::: Текстовый фрагмент

Я раскрываю газету, нервно пробегаю глазами по крупным заголовкам, читаю: «Эрхард обсуждает в Гааге европейскую политику», «Никаких пропускных документов на время пасхальных праздников», «Переговоры с Болгарией», «Дело Арго рассматривается Федеральным советом», «Избыток золота». Что, неужели я прочел правильно? Там было что-то про избыток золота? И я начинаю читать заметку: «Западногерманские управляющие финансами жалуются на сегодняшнее положение, о котором страстно желают почти все правительства мира: в сейфах Федерального банка опять скопилось огромное количество золота». Я читаю дальше о том, что на сегодняшний день, 27 февраля, золотой запас Франкфурта составляет 30,3 миллиарда марок. «По оценкам ФРГ, за прошедшие двенадцать месяцев в Западную Германию поступило более двух миллиардов марок иностранного капитала. Только 25 процентов всех германских займов за год были получены у иностранных инвесторов». И я снова спрашиваю себя: что происходит с этой Германией?
И поскольку обеденный перерыв еще не закончен, я еще раз достаю заметки, сделанные мной во время дачи свидетельских показаний. Я записывал только слова свидетеля доктора Волькена, не слова СС, а слова жертвы, язык лагеря. Я читаю: «Устранять, подавать, ликвидировать, загружать, умерщвлять газом, подохнуть, выбирать, обработать материал, переработать поступающие тела, войти в газовую камеру, женский лагерь Б1, «Циклон Б», выходить на площадку, увозить, поставить, доставить, переносить, стоять на перекличке, заниматься спортом, бежать, стрелять, загружать, обливать, музыкальный оркестрик, звуки вальса, команда собакам, охота на зайцев, избивать, значиться в книге мертвых, привозить мусульман, погружать мусульман в вагон, забивать мусульман до смерти, делать инъекцию в сердце, взойти на крест, прыгать…».

::::::
::: Предоставленные записи

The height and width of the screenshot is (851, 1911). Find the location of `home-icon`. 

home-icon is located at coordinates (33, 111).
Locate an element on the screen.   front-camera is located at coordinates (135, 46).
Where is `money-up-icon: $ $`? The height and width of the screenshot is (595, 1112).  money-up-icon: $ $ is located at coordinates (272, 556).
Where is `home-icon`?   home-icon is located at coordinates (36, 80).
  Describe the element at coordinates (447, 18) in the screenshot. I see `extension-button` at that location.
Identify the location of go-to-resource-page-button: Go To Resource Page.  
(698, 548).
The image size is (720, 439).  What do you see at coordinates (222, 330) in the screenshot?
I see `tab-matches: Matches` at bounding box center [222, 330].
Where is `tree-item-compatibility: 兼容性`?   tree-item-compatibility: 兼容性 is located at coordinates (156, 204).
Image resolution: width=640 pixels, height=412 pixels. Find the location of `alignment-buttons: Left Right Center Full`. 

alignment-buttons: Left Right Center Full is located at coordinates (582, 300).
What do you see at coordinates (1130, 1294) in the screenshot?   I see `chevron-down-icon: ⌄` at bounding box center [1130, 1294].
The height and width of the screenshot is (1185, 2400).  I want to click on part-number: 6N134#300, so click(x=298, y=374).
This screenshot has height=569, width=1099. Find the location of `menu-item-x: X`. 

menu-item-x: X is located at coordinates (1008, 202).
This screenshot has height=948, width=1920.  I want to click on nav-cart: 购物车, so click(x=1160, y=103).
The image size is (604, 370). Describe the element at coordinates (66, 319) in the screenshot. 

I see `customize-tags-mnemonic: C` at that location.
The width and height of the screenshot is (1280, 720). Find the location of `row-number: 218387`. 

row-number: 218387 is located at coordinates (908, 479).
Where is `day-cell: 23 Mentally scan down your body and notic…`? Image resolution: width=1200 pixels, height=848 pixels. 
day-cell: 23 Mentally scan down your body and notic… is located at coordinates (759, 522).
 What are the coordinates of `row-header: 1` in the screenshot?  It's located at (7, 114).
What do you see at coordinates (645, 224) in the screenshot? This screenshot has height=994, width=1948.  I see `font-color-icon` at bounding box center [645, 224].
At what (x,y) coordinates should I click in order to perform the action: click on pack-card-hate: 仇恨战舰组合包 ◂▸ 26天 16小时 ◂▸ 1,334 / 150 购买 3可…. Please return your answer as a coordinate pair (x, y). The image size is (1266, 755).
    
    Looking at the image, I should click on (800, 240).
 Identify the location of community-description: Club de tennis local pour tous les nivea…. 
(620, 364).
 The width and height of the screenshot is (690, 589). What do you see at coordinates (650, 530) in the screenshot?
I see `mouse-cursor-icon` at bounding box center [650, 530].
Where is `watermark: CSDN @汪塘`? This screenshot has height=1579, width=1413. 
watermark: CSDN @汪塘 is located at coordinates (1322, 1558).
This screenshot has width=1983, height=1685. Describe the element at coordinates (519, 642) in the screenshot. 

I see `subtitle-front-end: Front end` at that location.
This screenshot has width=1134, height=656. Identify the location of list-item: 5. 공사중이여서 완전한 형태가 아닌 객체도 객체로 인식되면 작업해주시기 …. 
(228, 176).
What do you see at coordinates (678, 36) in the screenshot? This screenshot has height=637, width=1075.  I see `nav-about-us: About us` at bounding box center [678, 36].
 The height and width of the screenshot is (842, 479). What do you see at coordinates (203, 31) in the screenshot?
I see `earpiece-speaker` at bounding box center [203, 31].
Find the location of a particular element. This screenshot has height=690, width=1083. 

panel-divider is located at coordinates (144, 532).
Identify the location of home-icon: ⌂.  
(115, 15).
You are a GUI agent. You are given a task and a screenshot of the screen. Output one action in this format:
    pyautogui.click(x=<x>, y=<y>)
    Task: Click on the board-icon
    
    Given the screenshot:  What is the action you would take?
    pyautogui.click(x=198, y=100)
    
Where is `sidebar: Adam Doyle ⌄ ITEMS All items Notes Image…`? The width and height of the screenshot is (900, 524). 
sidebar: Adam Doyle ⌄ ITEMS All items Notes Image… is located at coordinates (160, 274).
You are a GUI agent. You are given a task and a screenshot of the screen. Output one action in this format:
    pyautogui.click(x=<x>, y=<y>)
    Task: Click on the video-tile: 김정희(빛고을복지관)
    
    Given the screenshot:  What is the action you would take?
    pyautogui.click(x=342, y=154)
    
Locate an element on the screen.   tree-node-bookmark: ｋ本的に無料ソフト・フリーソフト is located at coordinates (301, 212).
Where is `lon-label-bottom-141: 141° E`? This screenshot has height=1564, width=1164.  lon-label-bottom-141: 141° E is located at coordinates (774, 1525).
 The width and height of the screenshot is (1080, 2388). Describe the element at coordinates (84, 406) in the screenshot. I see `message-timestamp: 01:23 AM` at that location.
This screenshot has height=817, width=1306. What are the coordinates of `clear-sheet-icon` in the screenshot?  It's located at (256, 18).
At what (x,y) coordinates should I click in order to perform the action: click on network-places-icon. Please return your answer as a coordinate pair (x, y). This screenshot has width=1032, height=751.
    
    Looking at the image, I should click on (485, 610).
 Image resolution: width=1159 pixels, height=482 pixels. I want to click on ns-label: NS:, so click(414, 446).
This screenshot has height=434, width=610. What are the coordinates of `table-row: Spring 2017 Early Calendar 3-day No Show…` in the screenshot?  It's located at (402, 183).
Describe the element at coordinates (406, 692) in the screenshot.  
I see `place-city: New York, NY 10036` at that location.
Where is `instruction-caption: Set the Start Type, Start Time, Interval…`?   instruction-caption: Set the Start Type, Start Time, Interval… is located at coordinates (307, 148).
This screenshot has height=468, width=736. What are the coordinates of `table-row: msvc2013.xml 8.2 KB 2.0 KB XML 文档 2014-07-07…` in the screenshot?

::::::

Упражнения →
(a) Перескажите в виде краткого списка абзац текстового фрагмента, начинающийся словами «Я раскрываю газету», сохранив его основные факты.
(b) Определите, соответствуют ли текстовому фрагменту следующие утверждения. Ответьте «да» или «нет» и приведите решающие слова фрагмента в точной цитате.
(i) В заметках записаны слова СС.
(ii) На 27 февраля золотой запас Франкфурта составлял 30,3 миллиарда марок.
(iii) Половина германских займов за год была получена у иностранных инвесторов.
(c) Допишите продолжение текстового фрагмента о газете и свидетельских показаниях, начиная сразу после его последней фразы.

Ответы к заданиям →
(a)
- Заголовки газеты: Эрхард обсуждает в Гааге европейскую политику, на Пасху не будет пропускных документов, идут переговоры с Болгарией, Федеральный совет рассматривает дело Арго, «Избыток золота».
- Западногерманские управляющие финансами жалуются, что в сейфах Федерального банка опять скопилось огромное количество золота.
- На 27 февраля золотой запас Франкфурта составляет 30,3 миллиарда марок.
- За двенадцать месяцев в Западную Германию поступило более двух миллиардов марок иностранного капитала.
- Только 25 процентов германских займов за год получены у иностранных инвесторов.
- Итоговый вопрос: что происходит с Германией?

(b)
(i) Нет: «не слова СС, а слова жертвы, язык лагеря».
(ii) Да: «на сегодняшний день, 27 февраля, золотой запас Франкфурта составляет 30,3 миллиарда марок».
(iii) Нет: «Только 25 процентов всех германских займов за год были получены у иностранных инвесторов».

(c)
Пока я просматриваю эти слова, я внезапно понимаю сон, увиденный этой ночью. Разумеется, это язык старого обмундирования, это слово «санав», которое ты больше не можешь вспомнить. Этот язык все еще живой, он еще существует, здесь, во Франкфурте, он снова пробудится. Мы можем надеть хоть сколько угодно много новых мундиров, хоть сколько угодно много золотых одеяний. Штабс-фельдфебель, рычавший на меня и отказавшийся выдать мне новый мундир, – это, естественно, Гитлер: он тоже все еще живет в нас. Он все еще властвует в темноте, в подполье; каким-то образом он всех нас подчинил своей воле. Одни гонятся за деньгами, а другие идут на Освенцимский процесс, одни прикрывают, а другие раскрывают – это две стороны одной и той же немецкой медали. Этот Гитлер, думаю я, он останется с нами – на всю жизнь.